Le ministre de la guerre, Dmitri Miloutine, fut le seul haut fonctionnaire qui prit la chose sérieusement. Il me posa un grand nombre de questions, allant toujours au fait. Du premier coup il vit de quoi il s’agissait. Toute notre conversation fut en phrases courtes, prononcées sans hâte, mais sans gaspillage de mots : « Approvisionner les établissements de la côte par voie de mer, dites-vous ? Les autres seulement de Tchita ? Très bien. Mais si l’année prochaine survient une tempête, le même accident se produira-t-il encore ? » « Non, s’il y a deux petits remorqueurs pour traîner les barques. » « Cela suffirait-il ? » « Oui, avec un seul remorqueur, la perte n’aurait pas même été moitié moins élevée. » « Très probablement.
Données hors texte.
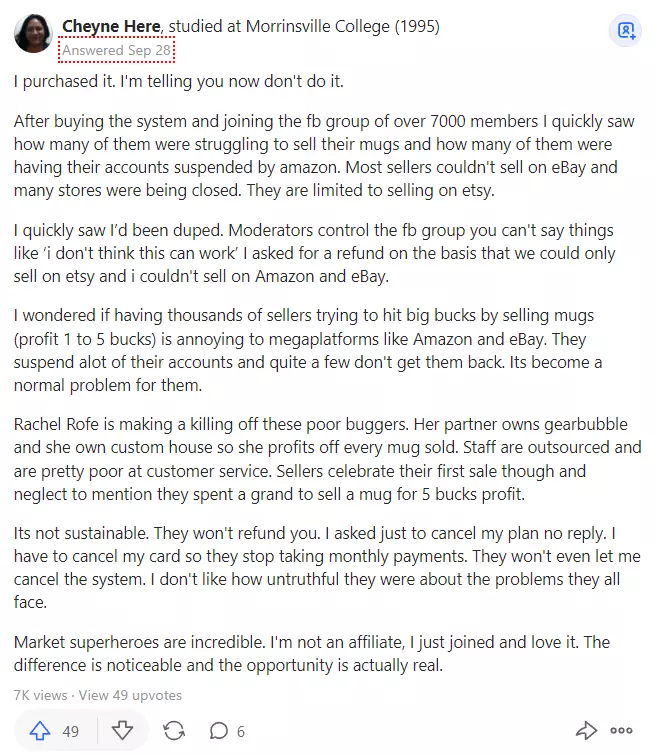Reshare the answer via circular arrows icon
The width and height of the screenshot is (657, 755).
click(x=174, y=731)
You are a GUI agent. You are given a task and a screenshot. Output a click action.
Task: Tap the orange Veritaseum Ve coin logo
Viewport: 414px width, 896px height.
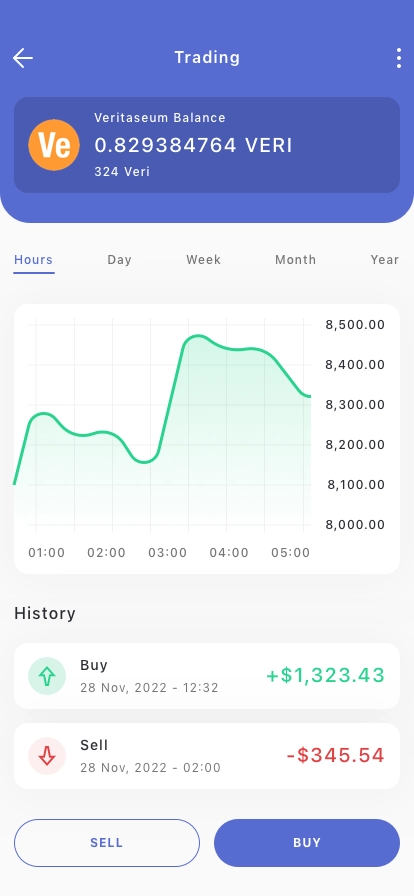click(54, 145)
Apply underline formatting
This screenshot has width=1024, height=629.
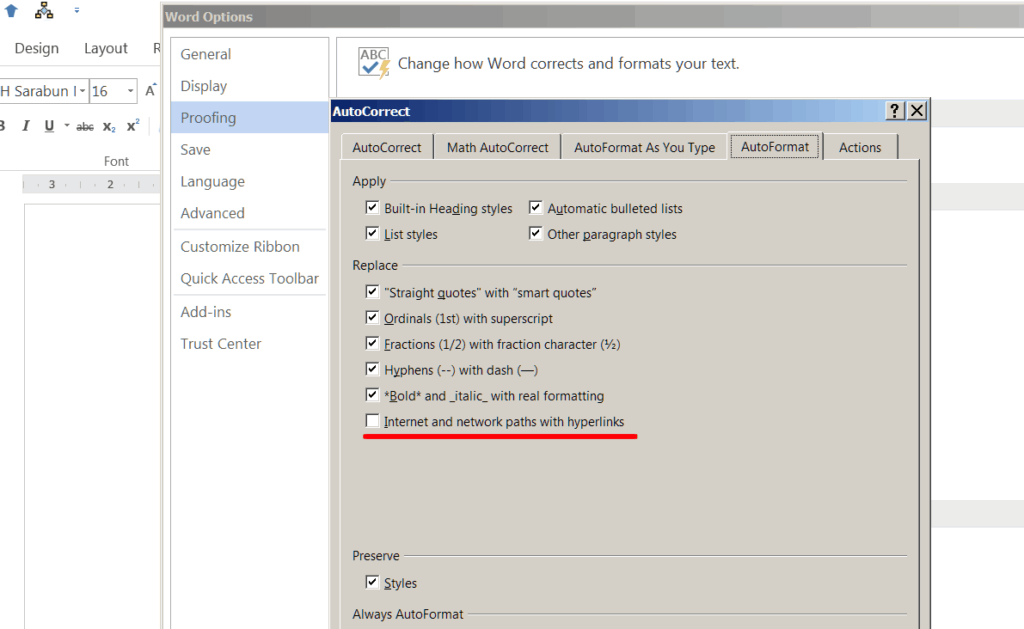point(49,126)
Écrivez-moi, je vous prie ; rédigez tout ce que vous avez dit, très simplement ; pas de formalités ! »

* * *

Je ne restai pas longtemps à Pétersbourg. Le même hiver j’étais de retour à Irkoutsk. Mon frère devait m’y rejoindre quelques mois après. Il était admis comme officier des Cosaques d’Irkoutsk.

Un voyage en hiver à travers la Sibérie passe pour une terrible épreuve ; mais tout bien considéré, c’est, somme toute, plus agréable qu’à toute autre époque de l’année.